San Francisco Police said they will not march in this year’s Pride Parade in protest over organizers’ new decision not to allow officers to wear their uniform during the annual LGBTQ event.
The SFPD Officers Pride Alliance announced their decision Monday. Firefighters and sheriff’s deputies said they would also not march during the June 26 parade down Market Street.
The San Francisco Police Department will provide security for the event, according to a press release from the officers pride alliance. The group says they have been in discussions with the San Francisco LGBT Pride Celebration Committee, about incorporating uniformed officers into the event, but could not reach a compromise with the group that oversees the parade.
The controversy stems from 2019 when anti-corporate protesters blocked the parade route and were arrested and allegedly assaulted by police. Conversations about the incident became tense in 2020 after the murder of George Floyd, a Black man murdered by a white police officer and the parade organizers decided that to make community members feel safe, that uniformed police would not be allowed to march in the 2021 parade. That parade ultimately did not take place and several other events were held around the city.
The 2022 Pride Parade will be the first where the new policy will be in effect.
On Monday, the San Francisco Police Officer’s Pride Alliance said the committee overseeing the parade left the officers with little choice in the matter.
“We shared stories of the courage it took to serve as both a peace officer and a member of the LGBTQ+ community. The board of SF Pride offered only one option: that LGBTQ+ peace officers hang up their uniforms, put them back in the closet, and march in civilian attire,” the group said in their statement.
“Let us be clear: this committee would not order the leather community to wear polyester at the parade. This committee would not order the drag community to wear flannel,” they said in their statement. “But they have told us, peace officers, that if we wear our uniforms, we may not attend.”
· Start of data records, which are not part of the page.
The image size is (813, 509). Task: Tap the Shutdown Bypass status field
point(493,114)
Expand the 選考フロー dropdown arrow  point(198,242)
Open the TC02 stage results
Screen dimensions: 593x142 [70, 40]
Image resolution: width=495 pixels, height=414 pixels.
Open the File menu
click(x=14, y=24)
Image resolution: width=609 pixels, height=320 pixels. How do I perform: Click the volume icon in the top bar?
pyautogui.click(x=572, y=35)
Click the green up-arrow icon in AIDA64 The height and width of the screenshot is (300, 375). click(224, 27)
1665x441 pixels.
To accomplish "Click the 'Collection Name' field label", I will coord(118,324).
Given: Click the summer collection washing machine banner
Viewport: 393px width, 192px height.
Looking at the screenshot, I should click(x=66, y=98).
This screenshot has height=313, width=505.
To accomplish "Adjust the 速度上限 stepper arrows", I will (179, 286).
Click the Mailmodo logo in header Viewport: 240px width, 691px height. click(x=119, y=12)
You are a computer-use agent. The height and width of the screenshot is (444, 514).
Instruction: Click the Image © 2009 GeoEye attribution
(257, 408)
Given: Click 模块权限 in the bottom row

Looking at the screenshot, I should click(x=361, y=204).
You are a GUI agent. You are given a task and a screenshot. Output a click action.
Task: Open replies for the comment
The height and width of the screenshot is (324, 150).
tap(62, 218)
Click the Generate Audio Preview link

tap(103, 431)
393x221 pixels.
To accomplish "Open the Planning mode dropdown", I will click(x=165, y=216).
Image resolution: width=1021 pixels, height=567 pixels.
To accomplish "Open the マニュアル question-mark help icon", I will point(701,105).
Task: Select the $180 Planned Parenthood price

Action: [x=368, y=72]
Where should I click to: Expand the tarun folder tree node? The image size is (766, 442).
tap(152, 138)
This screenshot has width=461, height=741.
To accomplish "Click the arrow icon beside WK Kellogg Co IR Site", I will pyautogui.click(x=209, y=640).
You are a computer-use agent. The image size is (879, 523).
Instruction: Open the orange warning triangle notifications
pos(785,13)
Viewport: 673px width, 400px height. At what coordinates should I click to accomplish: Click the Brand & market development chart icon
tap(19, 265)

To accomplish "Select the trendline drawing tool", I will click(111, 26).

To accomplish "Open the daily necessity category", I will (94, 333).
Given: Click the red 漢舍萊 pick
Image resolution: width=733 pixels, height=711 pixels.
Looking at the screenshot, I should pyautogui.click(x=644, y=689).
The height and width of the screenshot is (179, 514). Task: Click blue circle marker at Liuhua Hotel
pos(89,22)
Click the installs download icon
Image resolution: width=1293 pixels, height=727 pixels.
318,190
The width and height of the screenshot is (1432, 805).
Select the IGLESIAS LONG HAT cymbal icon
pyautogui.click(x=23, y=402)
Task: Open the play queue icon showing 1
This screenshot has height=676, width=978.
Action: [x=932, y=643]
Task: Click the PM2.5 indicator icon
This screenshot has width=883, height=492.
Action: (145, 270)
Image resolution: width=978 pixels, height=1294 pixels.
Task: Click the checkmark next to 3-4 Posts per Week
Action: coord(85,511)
Suzanne Ford, interim executive director of SF Pride, told the weekly newspaper Bay Area Reporter that the policy is not an outright ban against police to participate in the parade.
“This is not a ban; this is merely an invitation to participate with a condition attached,” Ford said.
Police can participate in the march with T-shirts that state they are law enforcement, but uniforms will not be allowed, said Ford, a transgender woman.
To many LGBTQ officers who work in the city, the decision feels like a ban.
“I would really like San Francisco Pride to embrace the values of San Francisco, the values of radical inclusion,” Officer Kathryn Winters, who is a transgender lesbian, of the SFPD Officers Pride Alliance told KGO-TV in the Bay Area. “We want to be able to show the members of our community that there are people just like you who put on these uniforms every day and are out there to support, help, and protect you.”
“There was a time in the San Francisco Police Department when you could not serve as open police officers,” Winters said. “And certainly a time when you couldn’t even dream of marching in Pride.”